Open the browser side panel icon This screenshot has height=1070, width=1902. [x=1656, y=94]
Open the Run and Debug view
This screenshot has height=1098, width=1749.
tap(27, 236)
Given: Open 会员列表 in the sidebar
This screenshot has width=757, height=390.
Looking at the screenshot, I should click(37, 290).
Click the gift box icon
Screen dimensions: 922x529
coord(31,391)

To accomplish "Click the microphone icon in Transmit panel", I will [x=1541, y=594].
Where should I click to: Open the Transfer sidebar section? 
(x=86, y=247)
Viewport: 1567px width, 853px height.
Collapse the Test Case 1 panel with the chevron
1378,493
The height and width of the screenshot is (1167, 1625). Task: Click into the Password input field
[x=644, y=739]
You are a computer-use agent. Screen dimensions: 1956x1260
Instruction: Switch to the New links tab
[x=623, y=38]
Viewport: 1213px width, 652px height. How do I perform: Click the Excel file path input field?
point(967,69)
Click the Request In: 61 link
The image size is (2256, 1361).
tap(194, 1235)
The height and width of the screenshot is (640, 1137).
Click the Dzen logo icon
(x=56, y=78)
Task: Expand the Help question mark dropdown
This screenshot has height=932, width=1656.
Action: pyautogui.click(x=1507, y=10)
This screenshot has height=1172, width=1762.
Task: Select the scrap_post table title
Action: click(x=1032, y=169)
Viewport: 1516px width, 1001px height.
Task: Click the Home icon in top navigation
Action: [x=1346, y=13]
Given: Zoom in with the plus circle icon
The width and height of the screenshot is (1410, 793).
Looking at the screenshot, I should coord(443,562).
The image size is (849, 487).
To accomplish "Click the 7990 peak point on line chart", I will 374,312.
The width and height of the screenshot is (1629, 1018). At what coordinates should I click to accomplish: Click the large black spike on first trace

════

# [EXERCISE DETAILS]
All of the entries are to be transcribed exactly.

# [ANSWER BOX]
Open the browser side panel icon This screenshot has height=1070, width=1902. [x=1656, y=94]
Open the Run and Debug view
This screenshot has height=1098, width=1749.
tap(27, 236)
Given: Open 会员列表 in the sidebar
This screenshot has width=757, height=390.
Looking at the screenshot, I should click(37, 290).
Click the gift box icon
Screen dimensions: 922x529
coord(31,391)

To accomplish "Click the microphone icon in Transmit panel", I will [x=1541, y=594].
Where should I click to: Open the Transfer sidebar section? 
(x=86, y=247)
Viewport: 1567px width, 853px height.
Collapse the Test Case 1 panel with the chevron
1378,493
The height and width of the screenshot is (1167, 1625). Task: Click into the Password input field
[x=644, y=739]
You are a computer-use agent. Screen dimensions: 1956x1260
Instruction: Switch to the New links tab
[x=623, y=38]
Viewport: 1213px width, 652px height. How do I perform: Click the Excel file path input field?
point(967,69)
Click the Request In: 61 link
The image size is (2256, 1361).
tap(194, 1235)
The height and width of the screenshot is (640, 1137).
Click the Dzen logo icon
(x=56, y=78)
Task: Expand the Help question mark dropdown
This screenshot has height=932, width=1656.
Action: pyautogui.click(x=1507, y=10)
This screenshot has height=1172, width=1762.
Task: Select the scrap_post table title
Action: click(x=1032, y=169)
Viewport: 1516px width, 1001px height.
Task: Click the Home icon in top navigation
Action: [x=1346, y=13]
Given: Zoom in with the plus circle icon
The width and height of the screenshot is (1410, 793).
Looking at the screenshot, I should coord(443,562).
The image size is (849, 487).
To accomplish "Click the 7990 peak point on line chart", I will 374,312.
The width and height of the screenshot is (1629, 1018). At what coordinates should I click to accomplish: Click the large black spike on first trace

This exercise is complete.